ルーベンさんが発見したようだが、俺には何も見えないな。だが、示された方向に進むといつもの巨大な階段が見えてきた。

「結構離れていましたね。」

「地上からだと走っても3日はかかりそうな距離ですね。」

「三階層でこれだとこの先が思いやられますねえ。」

この日の残り時間は四階層への階段周りの間引きを行うことになった。

その夜、みんなで話し合った結果、今後は階段周りのみの間引きを行うことに決まった。階層が広すぎて探索しきれないからだ。


探索三日目は四階層へ降りてみることになった。

四階層は見晴らしの良い草原の階層だった。森→岩石地帯→草原と階層を降りるにつれて、どんどん遮蔽物がなくなっていく。奇襲が俺の戦闘スタイルなので非常に困る。
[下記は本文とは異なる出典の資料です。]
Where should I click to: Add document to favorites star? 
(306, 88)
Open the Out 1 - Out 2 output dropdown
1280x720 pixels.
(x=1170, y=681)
そして当然この階層も魔物の氾濫状態だ。見晴らしが良いので、気配察知なんて使わなくてもすごい数の魔物がひしめいているのが見える。階段のすぐ側にも魔物がいるので、俺達は階段の途中で様子を伺っている。


戦闘員の皆様方は、満場一致で階段周りの掃討を行うことを決めて、魔物の群れの中に飛び出していった。
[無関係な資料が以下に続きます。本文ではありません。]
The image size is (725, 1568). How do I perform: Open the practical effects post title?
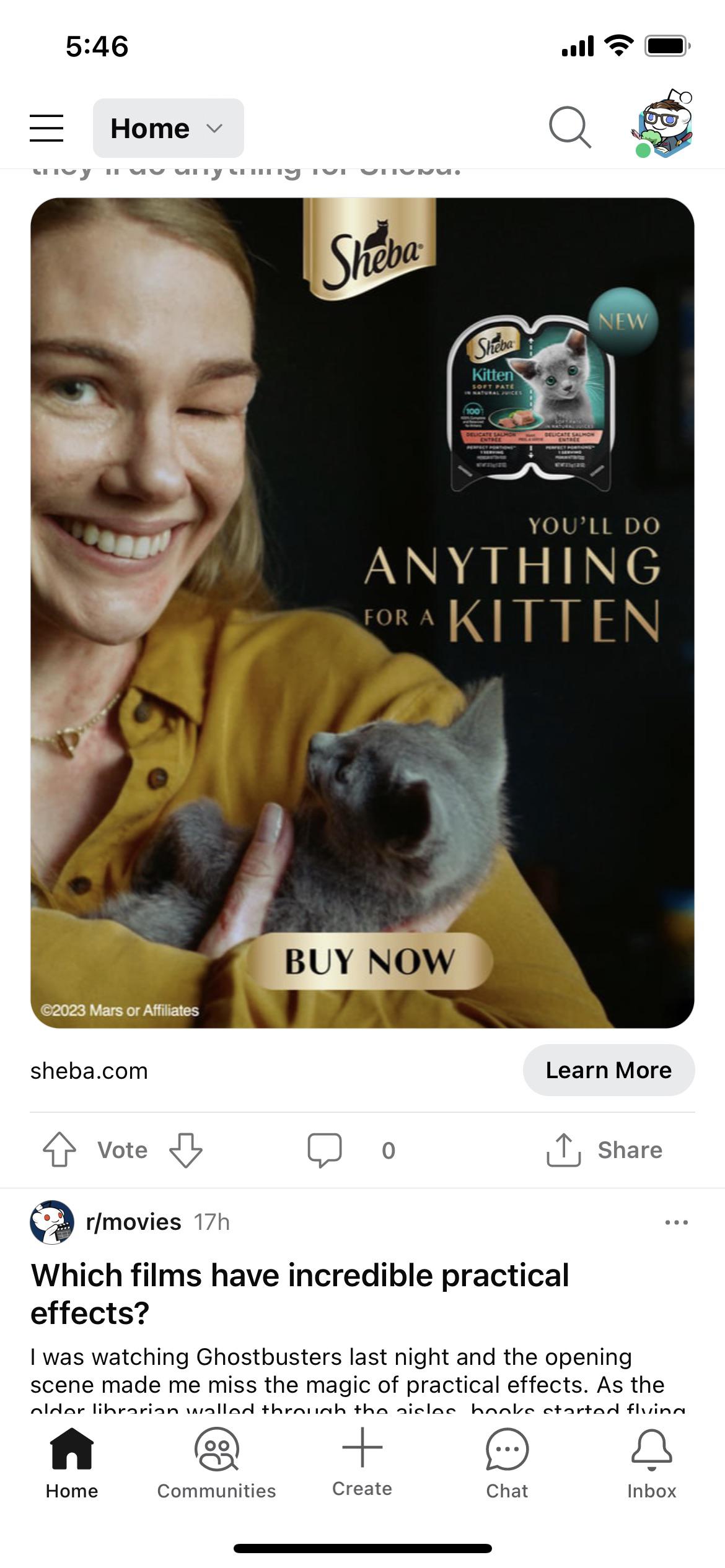[300, 1294]
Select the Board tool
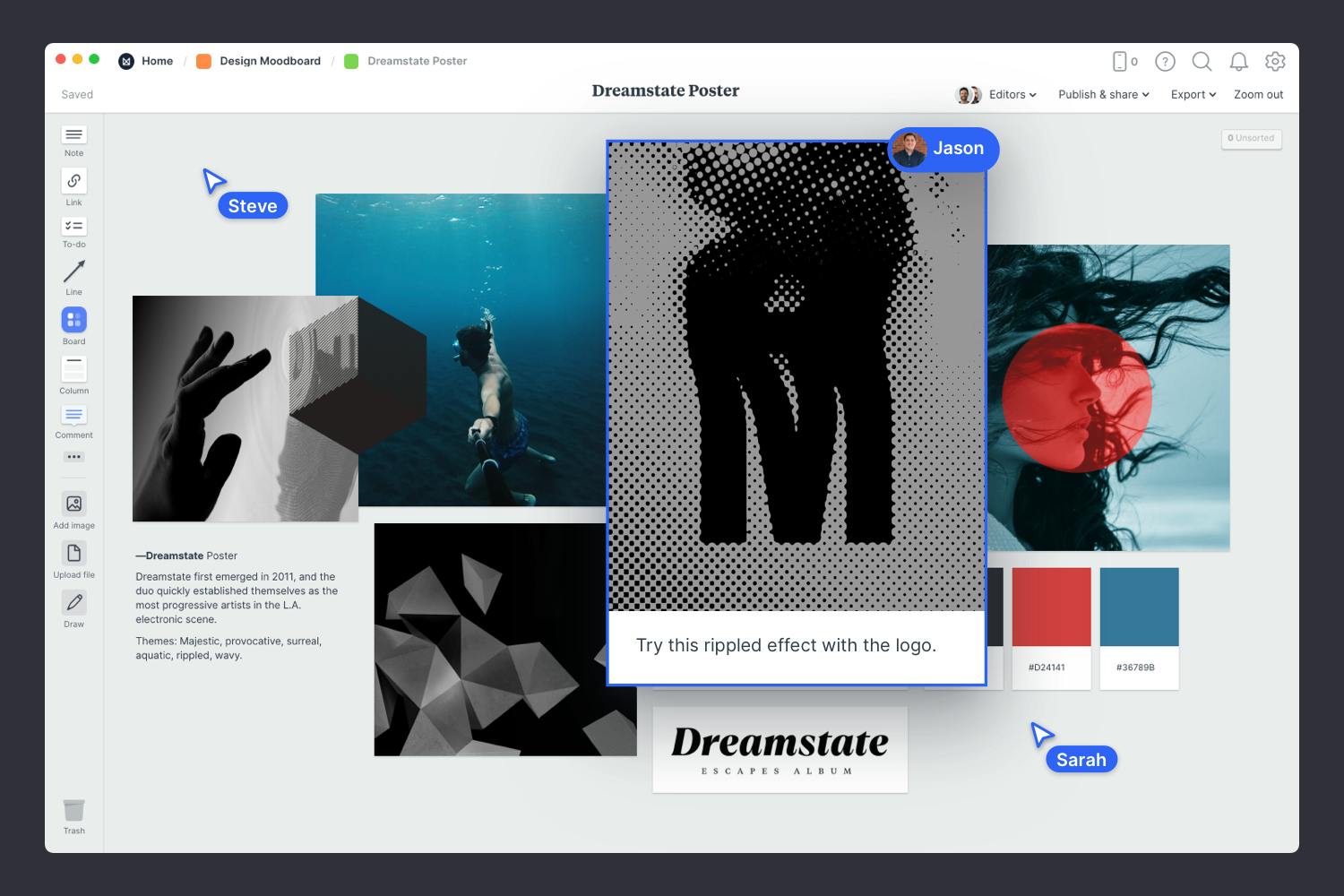 pos(73,320)
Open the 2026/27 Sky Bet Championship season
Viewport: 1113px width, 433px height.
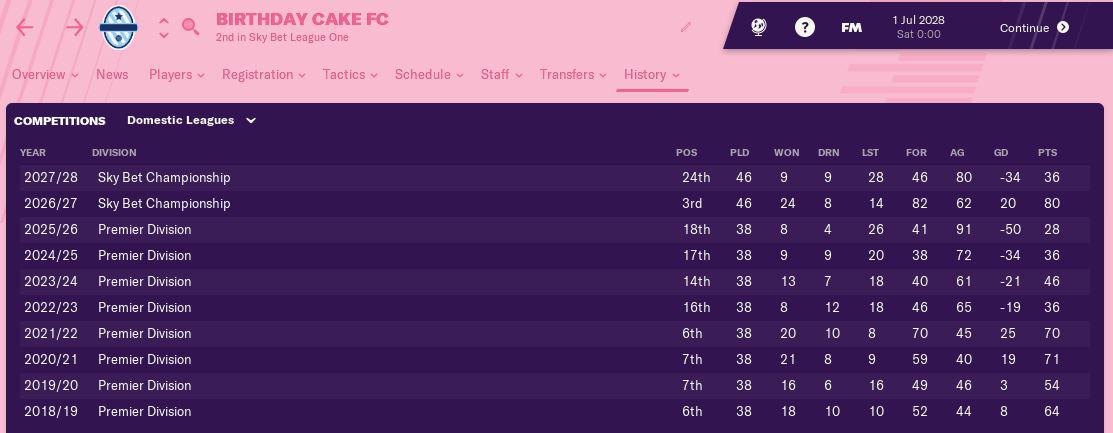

チャールズさん、キアラさん、ルーベンさんが魔法と弓の遠距離攻撃で仕留めていく。近接戦闘はロドリゴさんとシルビアさんが担当し、撃ち漏らしを仕留めていく。俺とソフィーちゃんは待機だ。このハイレベルな戦闘に割って入ることはできない。というより俺が倒せそうな魔物があんまりいない気がする。乱戦は特に苦手だし。


だんだん襲撃の回数が減ってきたところで、引力スキルで邪魔にならないようにドロップ品を少しずつ回収する。

チャールズさんから一旦退却、集合の合図が出た。

「今日はドロップ品の回収を終えたら終了しましょう。」

二人一組で移動して大量のドロップ品を回収していった。回収中も襲撃されるので、とても面倒だった。


「階段周辺の魔物の数が減ってくると狩り効率が悪いですね。」

「かと言ってこの魔物の群れの中を進みながら狩るのは危険ですよ。」

「遮蔽物が一切ないのも困りものですねえ。」

「ウルケルちゃんの背中に乗って空から魔法をバンバン撃つのは~?」

「飛行タイプの魔物も結構いますから、ウルケル氏を守りきれない可能性がありますよ。」

「肉でも焼いて匂いで魔物を誘引できないでしょうか?階段の側で固定狩りがやはり安全だと思いますので。」

俺が進言してみた。

「なるほど。明日はそれを試してみましょうか。」


探索四日目。昨日と同じように戦闘員の方々は配置について戦闘し始めた。俺はバーベキューコンロを取り出して肉を焼いていく。焼いた肉はソフィーちゃんと霊獣たちが食べていく。

うむ、見事な連携ではないか。割と離れた場所にいる魔物も、こちらを気にして寄ってきているようだ。匂いで誘引作戦は成功だな。しかし、ソフィーちゃんはさっき朝飯を食べたばかりだというのによく食べれるな。

「これはギガントミノタウロスの肉ですか!ダンジョン出張は高級肉が食べれるから最高ですね!しかも食べ放題ですよ!んむ~!この弾力、この肉の旨味!溶け出した脂も甘くて最高ですね!」

食レポをするんじゃない!俺も食べたくなってくるだろう!

だんだん肉の焼き方が上手くなってきた気がする。この肉はこれくらいの焼き加減がいいとか何となく分かってきた。料理スキルのレベル上がったかな。どんどん焼いていくぞ。


こうして匂いで誘引作戦は大成功を収めた。階段付近からは魔物の姿は見えなくなった。


ちなみにソフィーちゃんは昼食も夕食もしっかり食べていた。